PySparkBatch(mapping=None, *, ignore_unknown_fields=False, **kwargs)A configuration for running an Apache
PySpark <https://spark.apache.org/docs/latest/api/python/getting_started/quickstart.html>__
batch workload.
Attributes |
|
|---|---|
| Name | Description |
main_python_file_uri |
str
Required. The HCFS URI of the main Python file to use as the Spark driver. Must be a .py file. |
args |
MutableSequence[str]
Optional. The arguments to pass to the driver. Do not include arguments that can be set as batch properties, such as --conf, since a collision can occur that causes an
incorrect batch submission.
|
python_file_uris |
MutableSequence[str]
Optional. HCFS file URIs of Python files to pass to the PySpark framework. Supported file types: .py, .egg,
and .zip.
|
jar_file_uris |
MutableSequence[str]
Optional.

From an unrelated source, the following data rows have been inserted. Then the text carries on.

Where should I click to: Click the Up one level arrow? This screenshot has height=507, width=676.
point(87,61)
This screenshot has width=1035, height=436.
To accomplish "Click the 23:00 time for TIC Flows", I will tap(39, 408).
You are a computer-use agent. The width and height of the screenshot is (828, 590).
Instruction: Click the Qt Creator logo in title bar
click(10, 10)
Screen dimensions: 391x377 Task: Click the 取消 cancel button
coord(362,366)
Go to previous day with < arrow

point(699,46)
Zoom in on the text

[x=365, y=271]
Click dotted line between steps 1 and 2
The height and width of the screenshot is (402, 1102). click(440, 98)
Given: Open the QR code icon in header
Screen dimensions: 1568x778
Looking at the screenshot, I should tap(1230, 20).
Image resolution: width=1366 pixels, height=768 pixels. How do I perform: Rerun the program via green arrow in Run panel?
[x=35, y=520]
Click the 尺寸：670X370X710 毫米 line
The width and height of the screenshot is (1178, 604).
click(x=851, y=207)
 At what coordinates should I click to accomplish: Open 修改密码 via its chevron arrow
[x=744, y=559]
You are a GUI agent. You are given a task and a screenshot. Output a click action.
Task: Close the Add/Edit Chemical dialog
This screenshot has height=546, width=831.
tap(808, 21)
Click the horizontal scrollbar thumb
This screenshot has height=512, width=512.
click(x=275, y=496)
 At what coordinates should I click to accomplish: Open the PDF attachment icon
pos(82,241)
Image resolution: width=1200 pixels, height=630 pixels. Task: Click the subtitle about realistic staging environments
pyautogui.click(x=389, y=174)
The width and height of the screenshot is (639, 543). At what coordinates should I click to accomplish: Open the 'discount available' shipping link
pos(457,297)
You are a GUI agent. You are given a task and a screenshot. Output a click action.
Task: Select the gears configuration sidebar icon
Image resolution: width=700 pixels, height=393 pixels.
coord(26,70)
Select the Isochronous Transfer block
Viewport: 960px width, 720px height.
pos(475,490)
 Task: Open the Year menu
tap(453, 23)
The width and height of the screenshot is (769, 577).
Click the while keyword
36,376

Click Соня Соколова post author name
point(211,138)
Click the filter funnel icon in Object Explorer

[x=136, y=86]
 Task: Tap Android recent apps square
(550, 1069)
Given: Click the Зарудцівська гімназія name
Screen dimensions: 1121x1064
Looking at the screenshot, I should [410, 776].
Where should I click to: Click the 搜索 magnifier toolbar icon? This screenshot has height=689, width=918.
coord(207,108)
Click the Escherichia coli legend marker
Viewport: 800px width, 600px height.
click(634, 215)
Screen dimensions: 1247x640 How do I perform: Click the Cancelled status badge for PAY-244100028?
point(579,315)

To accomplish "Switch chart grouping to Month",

HCFS URIs of jar files to add to the classpath of the Spark driver and tasks. |
file_uris |
MutableSequence[str]
Optional. HCFS URIs of files to be placed in the working directory of each executor. |
archive_uris |
MutableSequence[str]
Optional. HCFS URIs of archives to be extracted into the working directory of each executor. Supported file types: .jar, .tar, .tar.gz, .tgz, and .zip.
|